Colorado Springs Police Chief Pete Carey would like to see marijuana banned from all city buildings.
“There are lot and lots of federal grants the city applies to get and actually agrees to go along with federal guidelines in order to use that federal money,” Chief Carey said.
Federal grants and certifications is the same argument used by the Colorado Springs Airport that made it illegal to possess pot last week.

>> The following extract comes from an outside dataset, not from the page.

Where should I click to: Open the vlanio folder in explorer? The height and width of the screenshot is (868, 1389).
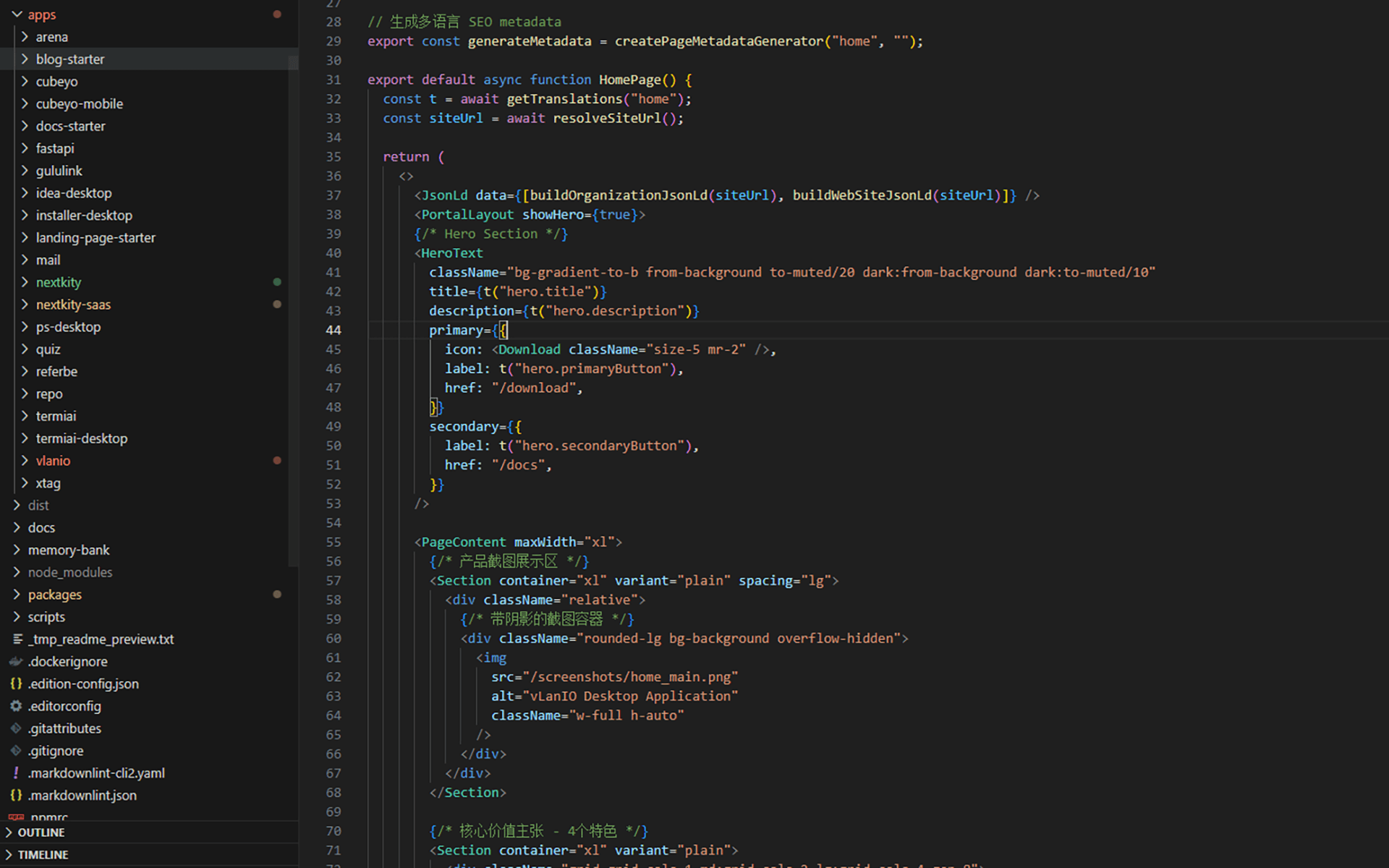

Interim Aviation Director Dan Gallagher stood next to Chief Carey presenting the Colorado Springs City Council with an ordinance banning marijuana from city buildings.
“If we can fall under a city ordinance I think it will have more consistency around the city,” Gallagher said.
But the rule at the airport carries with it punishments of up to $2500 in fines and 189 days in jail if you carry marijuana through the doors.
In a work session meeting, council members voiced opposition to both the possible punishment and some wording in the proposed ordinance.
“I think there is an issue about the penalty,” Council President Keith King said. “I think we needed a lot more information about these particular issues than what we currently have.”
King and Councilman Joel Miller volunteered to head up a small group of staff to answer questions and work on the wording and consequences of carrying marijuana into city buildings. The first of many marijuana issues the council will face in coming years.
“Even though we opted out of it in the city there are going to be things that we have to address as we go forward,” King said.